** REQUIREMENT **
Rewrite the items, changing each occurrence of "Screen dimensions" to "Display size" and keeping everything else the same.

[Dataset items]
######
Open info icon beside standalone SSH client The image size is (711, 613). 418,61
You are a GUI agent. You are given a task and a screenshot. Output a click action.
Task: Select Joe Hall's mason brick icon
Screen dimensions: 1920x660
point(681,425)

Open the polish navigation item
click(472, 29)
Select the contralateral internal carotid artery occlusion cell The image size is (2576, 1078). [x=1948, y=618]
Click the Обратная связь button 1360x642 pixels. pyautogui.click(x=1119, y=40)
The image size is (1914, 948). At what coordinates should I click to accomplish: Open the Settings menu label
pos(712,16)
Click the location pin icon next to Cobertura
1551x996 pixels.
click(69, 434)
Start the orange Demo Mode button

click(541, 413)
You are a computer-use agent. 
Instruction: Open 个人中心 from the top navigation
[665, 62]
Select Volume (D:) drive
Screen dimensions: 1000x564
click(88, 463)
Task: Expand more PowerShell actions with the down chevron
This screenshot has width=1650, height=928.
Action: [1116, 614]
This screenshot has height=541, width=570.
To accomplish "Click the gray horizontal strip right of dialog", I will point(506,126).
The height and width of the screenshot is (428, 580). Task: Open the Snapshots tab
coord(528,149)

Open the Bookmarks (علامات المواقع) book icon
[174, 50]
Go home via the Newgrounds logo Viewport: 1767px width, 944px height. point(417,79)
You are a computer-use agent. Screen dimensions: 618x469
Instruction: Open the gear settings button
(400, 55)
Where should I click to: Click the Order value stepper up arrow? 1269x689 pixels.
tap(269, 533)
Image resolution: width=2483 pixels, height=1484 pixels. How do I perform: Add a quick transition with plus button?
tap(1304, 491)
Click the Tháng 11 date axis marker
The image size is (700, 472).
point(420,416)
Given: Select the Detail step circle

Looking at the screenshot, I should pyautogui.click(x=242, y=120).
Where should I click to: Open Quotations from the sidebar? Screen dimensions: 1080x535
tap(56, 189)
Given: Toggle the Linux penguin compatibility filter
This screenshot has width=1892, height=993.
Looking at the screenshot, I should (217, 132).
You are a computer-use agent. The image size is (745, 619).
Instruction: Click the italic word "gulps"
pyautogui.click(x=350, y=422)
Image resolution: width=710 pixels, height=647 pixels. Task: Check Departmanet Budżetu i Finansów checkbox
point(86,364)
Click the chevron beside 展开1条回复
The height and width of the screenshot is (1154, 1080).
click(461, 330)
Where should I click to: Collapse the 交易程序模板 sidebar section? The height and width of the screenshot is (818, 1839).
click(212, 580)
######
** OUTPUT FOR THIS TASK **
Open info icon beside standalone SSH client The image size is (711, 613). 418,61
You are a GUI agent. You are given a task and a screenshot. Output a click action.
Task: Select Joe Hall's mason brick icon
Display size: 1920x660
point(681,425)

Open the polish navigation item
click(472, 29)
Select the contralateral internal carotid artery occlusion cell The image size is (2576, 1078). [x=1948, y=618]
Click the Обратная связь button 1360x642 pixels. pyautogui.click(x=1119, y=40)
The image size is (1914, 948). At what coordinates should I click to accomplish: Open the Settings menu label
pos(712,16)
Click the location pin icon next to Cobertura
1551x996 pixels.
click(69, 434)
Start the orange Demo Mode button

click(541, 413)
You are a computer-use agent. 
Instruction: Open 个人中心 from the top navigation
[665, 62]
Select Volume (D:) drive
Display size: 1000x564
click(88, 463)
Task: Expand more PowerShell actions with the down chevron
This screenshot has width=1650, height=928.
Action: [1116, 614]
This screenshot has height=541, width=570.
To accomplish "Click the gray horizontal strip right of dialog", I will point(506,126).
The height and width of the screenshot is (428, 580). Task: Open the Snapshots tab
coord(528,149)

Open the Bookmarks (علامات المواقع) book icon
[174, 50]
Go home via the Newgrounds logo Viewport: 1767px width, 944px height. point(417,79)
You are a computer-use agent. Display size: 618x469
Instruction: Open the gear settings button
(400, 55)
Where should I click to: Click the Order value stepper up arrow? 1269x689 pixels.
tap(269, 533)
Image resolution: width=2483 pixels, height=1484 pixels. How do I perform: Add a quick transition with plus button?
tap(1304, 491)
Click the Tháng 11 date axis marker
The image size is (700, 472).
point(420,416)
Given: Select the Detail step circle

Looking at the screenshot, I should pyautogui.click(x=242, y=120).
Where should I click to: Open Quotations from the sidebar? Display size: 1080x535
tap(56, 189)
Given: Toggle the Linux penguin compatibility filter
This screenshot has width=1892, height=993.
Looking at the screenshot, I should (217, 132).
You are a computer-use agent. The image size is (745, 619).
Instruction: Click the italic word "gulps"
pyautogui.click(x=350, y=422)
Image resolution: width=710 pixels, height=647 pixels. Task: Check Departmanet Budżetu i Finansów checkbox
point(86,364)
Click the chevron beside 展开1条回复
The height and width of the screenshot is (1154, 1080).
click(461, 330)
Where should I click to: Collapse the 交易程序模板 sidebar section? The height and width of the screenshot is (818, 1839).
click(212, 580)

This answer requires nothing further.